Baldi: Ich konnte in der Wohnung eines ehemaligen Mitspielers unterkommen. Es sollten eigentlich nur ein paar Wochen sein, es wurde allerdings über ein Jahr. Um etwas Geld zu verdienen neben der Arbeit für das Basketball-Projekt, kam ich kurz nach dem Mauerfall über einen anderen Kumpel zu einem Backkombinat, das von der Treuhand gerade übernommen wurde. Sie engagierten mich als eine Art Marketingberater. Für mich öffnete sich so eine komplett neue Welt. Es war tough. Zwei-, dreimal in der Woche fing ich morgens um 6 Uhr früh im Backkombinat an und fuhr dann um 9 Uhr rüber in den Westen, um von Grund auf einen Basketball-Verein aufzubauen. Meistens war ich bis Mitternacht unterwegs. Ich hatte also zwei komplett unterschiedliche, herausfordernde Projekte gleichzeitig - und für diese Einblicke bin ich bis heute sehr dankbar.

• _Bereitgestelltes Material_:
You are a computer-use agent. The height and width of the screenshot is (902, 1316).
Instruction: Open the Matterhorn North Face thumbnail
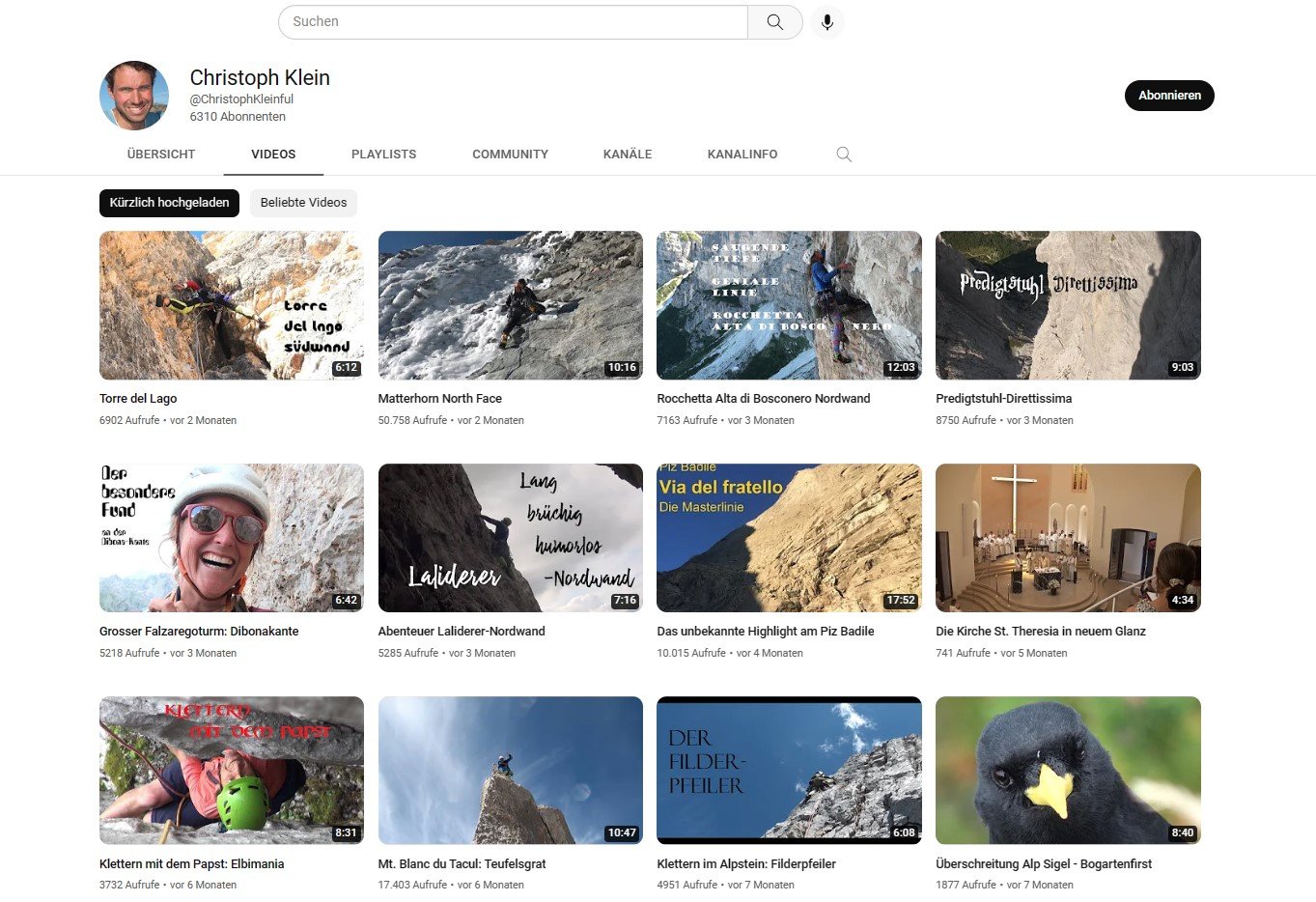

• _Kurze Aufgabe 1_:
Beantworte anhand des Textabschnitts:
(a) Wie lange blieb Baldi in der Wohnung des ehemaligen Mitspielers?
(b) Als was wurde er vom Backkombinat engagiert?
(c) Um wie viel Uhr fuhr er jeweils in den Westen?
• _Kurze Aufgabe 2_: Gib einen Teil des Textabschnitts wörtlich wieder. Setze bei den Worten „Baldi: Ich konnte“ ein und höre nach „heute sehr dankbar.“ auf.

• _Ausgearbeitete Antwort 1_:
(a) Über ein Jahr.
(b) Als eine Art Marketingberater.
(c) Um 9 Uhr.

• _Ausgearbeitete Antwort 2_:
Baldi: Ich konnte in der Wohnung eines ehemaligen Mitspielers unterkommen. Es sollten eigentlich nur ein paar Wochen sein, es wurde allerdings über ein Jahr. Um etwas Geld zu verdienen neben der Arbeit für das Basketball-Projekt, kam ich kurz nach dem Mauerfall über einen anderen Kumpel zu einem Backkombinat, das von der Treuhand gerade übernommen wurde. Sie engagierten mich als eine Art Marketingberater. Für mich öffnete sich so eine komplett neue Welt. Es war tough. Zwei-, dreimal in der Woche fing ich morgens um 6 Uhr früh im Backkombinat an und fuhr dann um 9 Uhr rüber in den Westen, um von Grund auf einen Basketball-Verein aufzubauen. Meistens war ich bis Mitternacht unterwegs. Ich hatte also zwei komplett unterschiedliche, herausfordernde Projekte gleichzeitig - und für diese Einblicke bin ich bis heute sehr dankbar.